This article is part of a series that the Revelstoke Review is doing this market season. The Review will highlight the vendors that make the Farmers’ Market special.

Walking along First St. during the Local Food Initiative’s Farmers’ Market, you mightn’t smell Riva’s bean-to-bar chocolate, but you should certainly stop there.

Smiling behind her chocolate stand, Zuzana Chmielova is quick to say hello and offer a sample of her chocolate. Based in the Big Eddy, Chmielova has been a chocolate maker since 2017, but her business, Riva, was a more recent venture in the past year and a half. Chmielova spoke about her chocolate making, the bean-to-bar movement, and how the market has helped her business.

“For making chocolate, I’m usually starting at 75 per cent,” said Chmielova, explaining the percentage of cocoa used in her bars.

Before Chmielova started tinkering with the cocoa percentage, she dipped her metaphoric toe in the chocolate by trying to make her own at home. She said the process was relatively easy.
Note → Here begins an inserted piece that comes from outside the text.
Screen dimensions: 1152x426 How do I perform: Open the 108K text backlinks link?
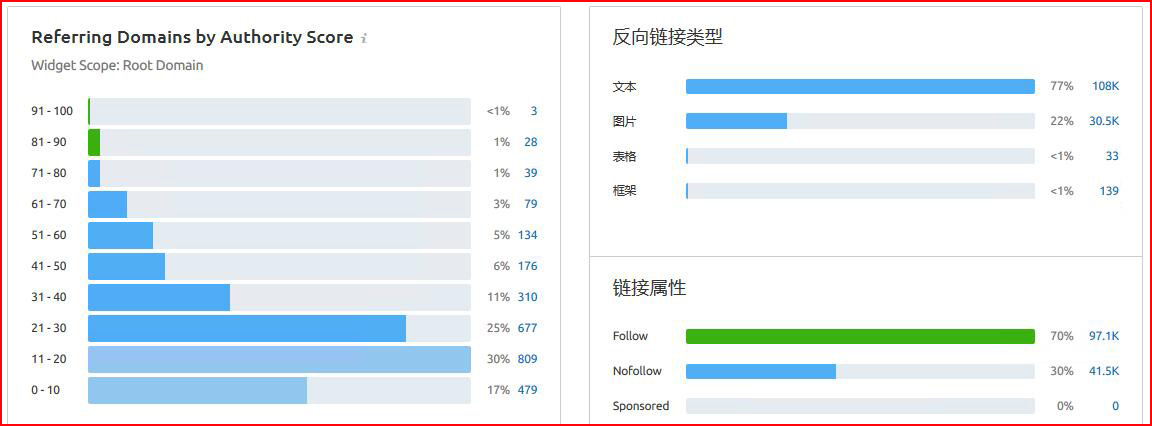point(1105,87)
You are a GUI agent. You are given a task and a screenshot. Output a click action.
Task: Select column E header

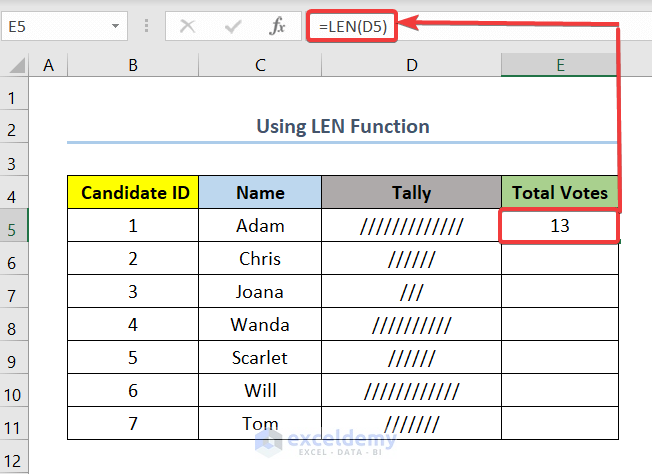point(560,66)
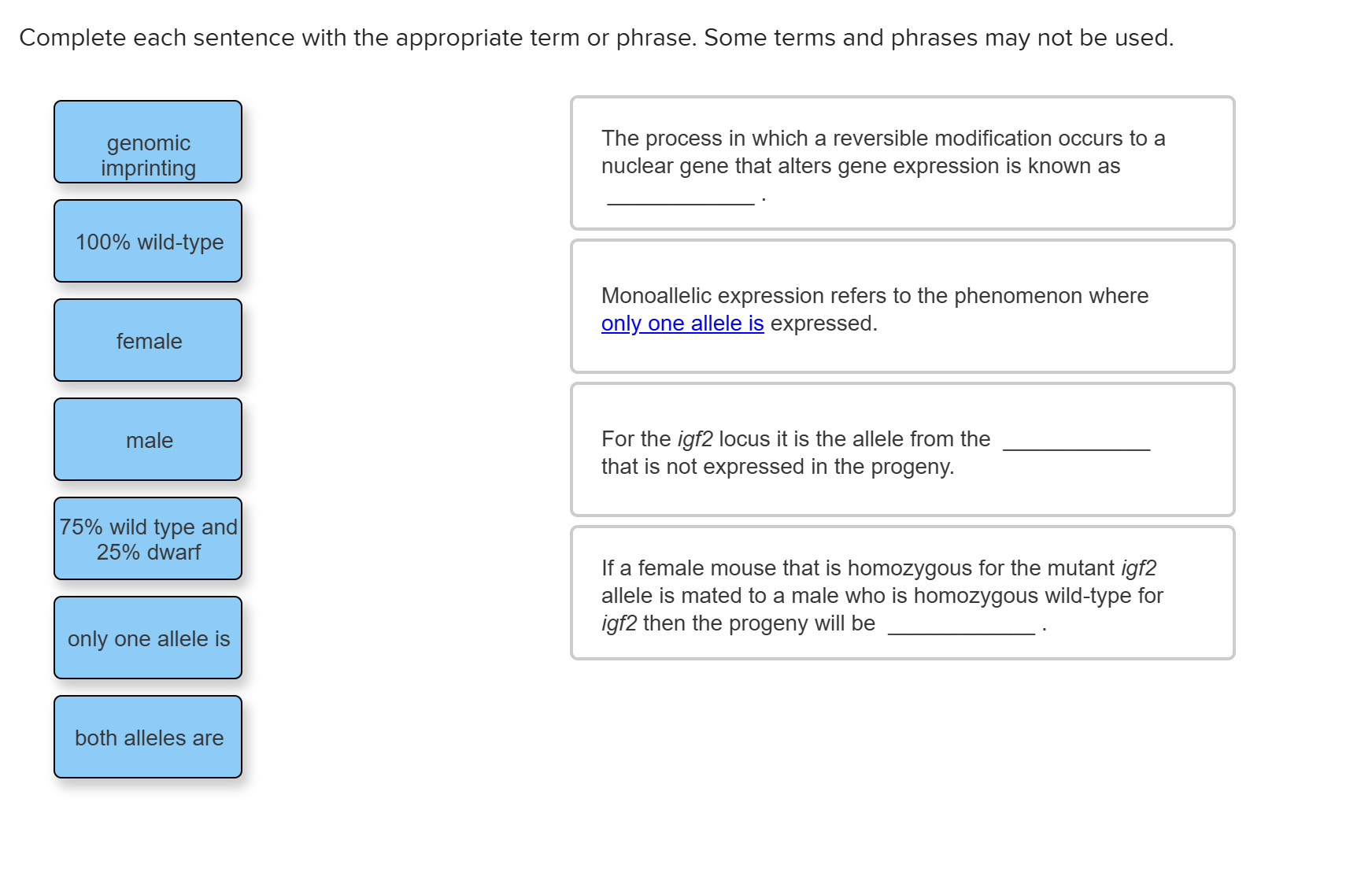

“Almost everyone can make chocolate in the house if you get a simple like small countertop equipment,” said Chmielova.

Combining her practice with an online course, Chmielova was off down a sweet and adventurous path to her own business.

Riva’s sample chocolates. (Zachary Delaney/Revelstoke Review)
Riva’s sample chocolates. (Zachary Delaney/Revelstoke Review)
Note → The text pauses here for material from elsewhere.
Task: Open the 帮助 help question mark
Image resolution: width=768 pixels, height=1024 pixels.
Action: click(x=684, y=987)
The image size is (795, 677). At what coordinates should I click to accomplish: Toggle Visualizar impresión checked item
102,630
Chmielova makes the chocolate equivalent to craft beer, wine, or coffee. It’s artisanal and it’s a process she’s grown fond of since starting Riva. It all starts with the beans.

Working with a Mexican-Canadian who lives in Toronto, Chmielova sources the cocoa beans directly from farmers in Mexico, Nicaragua, Peru, and Honduras. In the past few years, Chmielova travelled to the Mexican state of Tabasco to work on one of the farms where she receives the beans to learn the process.
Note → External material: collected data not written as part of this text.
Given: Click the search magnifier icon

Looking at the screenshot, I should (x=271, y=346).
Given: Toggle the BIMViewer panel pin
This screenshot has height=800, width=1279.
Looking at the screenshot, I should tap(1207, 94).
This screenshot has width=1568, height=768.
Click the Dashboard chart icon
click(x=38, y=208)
“I’m really treating it as gold because you know how much work is already behind them,” said Chmielova.

She receives a large sack of beans from each region and gets to work.

“Each harvest is slightly different,” said Chmielova.

Riva’s cocoa beans — the basis of the chocolate’s flavour. (Zachary Delaney/Revelstoke Review)
Riva’s cocoa beans — the basis of the chocolate’s flavour. (Zachary Delaney/Revelstoke Review)

She works mainly with two ingredients to create her product: cocoa and sugar. By manipulating the source of the cocoa and the type of sugar, she can change the flavour of the chocolate.

READ MORE: Revelstoke Market Materials: HOLM Coffee Company

There are certain elements of chocolate that Chmielova can’t control. Just like wine, the weather in the area where the crop is grown has the largest effect on its taste. A dry year can increase potency, and a wet year can reduce it, but the crops around the cocoa can affect its flavour, too. Some of Chmielova’s chocolates have hints of tobacco taste due to the tobacco grown nearby, others have a hint of fruit, as fruit grows in the same region.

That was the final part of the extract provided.